**Your instructions**: For the data below, count the lines that have the string "Cheese" and state that number by itself.

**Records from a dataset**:
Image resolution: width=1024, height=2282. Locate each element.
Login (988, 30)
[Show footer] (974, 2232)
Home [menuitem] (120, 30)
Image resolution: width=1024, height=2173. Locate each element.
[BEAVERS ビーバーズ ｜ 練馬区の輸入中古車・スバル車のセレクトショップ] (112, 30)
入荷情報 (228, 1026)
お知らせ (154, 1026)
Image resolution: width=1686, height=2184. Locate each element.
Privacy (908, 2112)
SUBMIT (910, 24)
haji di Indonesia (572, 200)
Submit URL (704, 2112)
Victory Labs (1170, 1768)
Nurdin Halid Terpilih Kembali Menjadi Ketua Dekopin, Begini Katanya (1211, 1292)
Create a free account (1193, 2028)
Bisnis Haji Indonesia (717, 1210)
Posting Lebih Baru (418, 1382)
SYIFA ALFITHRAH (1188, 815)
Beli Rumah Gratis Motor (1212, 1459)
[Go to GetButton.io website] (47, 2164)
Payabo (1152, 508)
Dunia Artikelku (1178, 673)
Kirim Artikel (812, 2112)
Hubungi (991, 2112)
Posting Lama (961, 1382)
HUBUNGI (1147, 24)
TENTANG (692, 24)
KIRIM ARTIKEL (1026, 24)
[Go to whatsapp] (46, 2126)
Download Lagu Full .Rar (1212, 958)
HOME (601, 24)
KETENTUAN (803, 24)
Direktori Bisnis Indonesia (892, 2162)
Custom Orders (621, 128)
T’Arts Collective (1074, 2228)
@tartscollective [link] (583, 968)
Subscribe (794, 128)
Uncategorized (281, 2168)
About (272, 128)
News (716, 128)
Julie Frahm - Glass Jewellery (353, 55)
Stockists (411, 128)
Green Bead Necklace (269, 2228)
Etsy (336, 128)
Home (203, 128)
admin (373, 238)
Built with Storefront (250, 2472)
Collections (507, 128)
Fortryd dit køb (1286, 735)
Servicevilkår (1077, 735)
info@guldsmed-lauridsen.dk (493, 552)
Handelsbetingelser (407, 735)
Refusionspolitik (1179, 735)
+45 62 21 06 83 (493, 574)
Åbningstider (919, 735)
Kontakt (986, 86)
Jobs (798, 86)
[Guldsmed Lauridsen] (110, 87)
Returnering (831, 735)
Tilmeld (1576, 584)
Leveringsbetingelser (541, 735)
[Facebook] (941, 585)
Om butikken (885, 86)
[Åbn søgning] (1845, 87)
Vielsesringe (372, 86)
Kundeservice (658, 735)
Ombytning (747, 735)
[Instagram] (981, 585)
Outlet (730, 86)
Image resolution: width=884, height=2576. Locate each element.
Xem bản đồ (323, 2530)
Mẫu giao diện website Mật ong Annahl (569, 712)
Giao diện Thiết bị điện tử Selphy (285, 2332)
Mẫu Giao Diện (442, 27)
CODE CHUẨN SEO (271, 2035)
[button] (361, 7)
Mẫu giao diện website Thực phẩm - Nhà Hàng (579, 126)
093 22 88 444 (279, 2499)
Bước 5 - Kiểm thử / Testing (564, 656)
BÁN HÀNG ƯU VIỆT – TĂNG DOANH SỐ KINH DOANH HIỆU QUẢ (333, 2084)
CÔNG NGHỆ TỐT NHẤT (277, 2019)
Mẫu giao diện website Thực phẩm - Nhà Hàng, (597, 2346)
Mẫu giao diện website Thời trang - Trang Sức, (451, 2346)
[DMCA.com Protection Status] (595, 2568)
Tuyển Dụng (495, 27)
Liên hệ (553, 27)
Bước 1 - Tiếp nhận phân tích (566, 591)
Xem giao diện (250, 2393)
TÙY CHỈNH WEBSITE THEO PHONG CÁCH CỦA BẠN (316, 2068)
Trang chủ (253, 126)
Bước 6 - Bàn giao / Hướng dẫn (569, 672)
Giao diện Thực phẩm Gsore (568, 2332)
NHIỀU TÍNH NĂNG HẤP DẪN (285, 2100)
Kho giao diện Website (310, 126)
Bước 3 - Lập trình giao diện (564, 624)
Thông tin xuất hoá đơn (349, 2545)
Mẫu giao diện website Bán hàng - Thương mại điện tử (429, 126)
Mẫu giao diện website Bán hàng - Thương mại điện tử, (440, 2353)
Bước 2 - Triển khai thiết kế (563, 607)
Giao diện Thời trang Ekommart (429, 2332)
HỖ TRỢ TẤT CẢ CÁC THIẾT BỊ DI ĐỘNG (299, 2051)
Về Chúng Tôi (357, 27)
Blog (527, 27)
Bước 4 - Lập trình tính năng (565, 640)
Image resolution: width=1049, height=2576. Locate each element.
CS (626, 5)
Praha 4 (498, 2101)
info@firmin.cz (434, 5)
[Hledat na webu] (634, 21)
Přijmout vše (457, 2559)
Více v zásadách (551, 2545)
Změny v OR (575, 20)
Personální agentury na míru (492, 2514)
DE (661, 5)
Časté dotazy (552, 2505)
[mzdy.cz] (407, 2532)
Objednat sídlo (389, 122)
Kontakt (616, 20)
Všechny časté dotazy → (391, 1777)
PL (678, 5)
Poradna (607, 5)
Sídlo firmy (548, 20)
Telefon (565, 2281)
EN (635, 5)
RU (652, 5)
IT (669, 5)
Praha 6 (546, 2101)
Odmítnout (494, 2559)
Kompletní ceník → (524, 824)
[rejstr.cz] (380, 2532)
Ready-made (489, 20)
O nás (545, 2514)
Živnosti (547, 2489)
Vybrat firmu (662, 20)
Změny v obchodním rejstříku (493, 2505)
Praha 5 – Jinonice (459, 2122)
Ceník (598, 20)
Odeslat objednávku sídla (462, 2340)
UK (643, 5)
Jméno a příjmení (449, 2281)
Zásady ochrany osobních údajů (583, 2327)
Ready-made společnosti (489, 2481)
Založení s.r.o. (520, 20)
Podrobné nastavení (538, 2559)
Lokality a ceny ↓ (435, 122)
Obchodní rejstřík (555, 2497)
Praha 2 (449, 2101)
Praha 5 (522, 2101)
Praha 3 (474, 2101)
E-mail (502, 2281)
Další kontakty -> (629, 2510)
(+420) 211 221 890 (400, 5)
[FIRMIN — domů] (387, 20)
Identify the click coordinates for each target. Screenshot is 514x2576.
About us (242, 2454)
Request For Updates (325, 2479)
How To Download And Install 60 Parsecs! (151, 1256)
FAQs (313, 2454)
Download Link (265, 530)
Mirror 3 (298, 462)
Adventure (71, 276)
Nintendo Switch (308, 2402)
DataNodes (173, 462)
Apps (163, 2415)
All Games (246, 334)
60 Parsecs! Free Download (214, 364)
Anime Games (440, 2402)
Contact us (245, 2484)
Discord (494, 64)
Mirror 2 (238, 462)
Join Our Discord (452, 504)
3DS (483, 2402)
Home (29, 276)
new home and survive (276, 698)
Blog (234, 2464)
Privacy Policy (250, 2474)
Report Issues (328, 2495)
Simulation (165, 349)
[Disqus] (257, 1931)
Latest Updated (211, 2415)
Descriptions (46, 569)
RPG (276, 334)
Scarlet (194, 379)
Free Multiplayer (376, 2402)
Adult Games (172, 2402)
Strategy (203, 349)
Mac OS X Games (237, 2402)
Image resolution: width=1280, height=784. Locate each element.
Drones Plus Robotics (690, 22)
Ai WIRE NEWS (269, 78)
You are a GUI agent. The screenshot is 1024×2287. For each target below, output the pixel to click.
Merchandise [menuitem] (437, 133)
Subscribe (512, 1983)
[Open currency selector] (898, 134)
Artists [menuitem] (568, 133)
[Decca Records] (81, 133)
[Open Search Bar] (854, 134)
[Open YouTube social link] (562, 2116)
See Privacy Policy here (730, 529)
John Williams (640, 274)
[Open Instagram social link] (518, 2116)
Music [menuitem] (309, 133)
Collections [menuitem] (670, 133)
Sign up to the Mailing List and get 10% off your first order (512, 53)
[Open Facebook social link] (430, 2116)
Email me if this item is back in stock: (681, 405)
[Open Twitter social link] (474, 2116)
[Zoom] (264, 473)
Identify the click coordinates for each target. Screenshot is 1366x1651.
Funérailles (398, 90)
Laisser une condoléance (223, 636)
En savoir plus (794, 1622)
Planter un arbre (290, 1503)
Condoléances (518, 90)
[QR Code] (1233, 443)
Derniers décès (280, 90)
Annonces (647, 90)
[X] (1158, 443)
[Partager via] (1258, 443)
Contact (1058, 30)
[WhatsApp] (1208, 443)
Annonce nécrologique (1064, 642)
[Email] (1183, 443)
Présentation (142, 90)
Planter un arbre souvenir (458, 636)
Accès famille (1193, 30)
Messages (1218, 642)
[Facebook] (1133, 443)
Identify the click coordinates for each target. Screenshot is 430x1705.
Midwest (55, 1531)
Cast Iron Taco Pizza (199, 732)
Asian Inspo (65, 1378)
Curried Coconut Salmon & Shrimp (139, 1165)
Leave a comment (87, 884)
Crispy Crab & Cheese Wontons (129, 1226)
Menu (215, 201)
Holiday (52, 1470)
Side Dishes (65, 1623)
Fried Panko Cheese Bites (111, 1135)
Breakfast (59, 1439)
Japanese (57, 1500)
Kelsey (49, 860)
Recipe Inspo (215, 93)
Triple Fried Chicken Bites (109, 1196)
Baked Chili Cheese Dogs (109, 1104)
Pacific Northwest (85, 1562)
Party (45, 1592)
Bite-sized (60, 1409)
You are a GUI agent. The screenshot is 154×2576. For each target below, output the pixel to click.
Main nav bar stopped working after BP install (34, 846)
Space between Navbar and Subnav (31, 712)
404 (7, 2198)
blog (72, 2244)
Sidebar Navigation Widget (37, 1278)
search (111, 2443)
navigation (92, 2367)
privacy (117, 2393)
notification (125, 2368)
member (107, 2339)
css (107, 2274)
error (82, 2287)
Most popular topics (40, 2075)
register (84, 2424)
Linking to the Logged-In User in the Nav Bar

**Result**: 3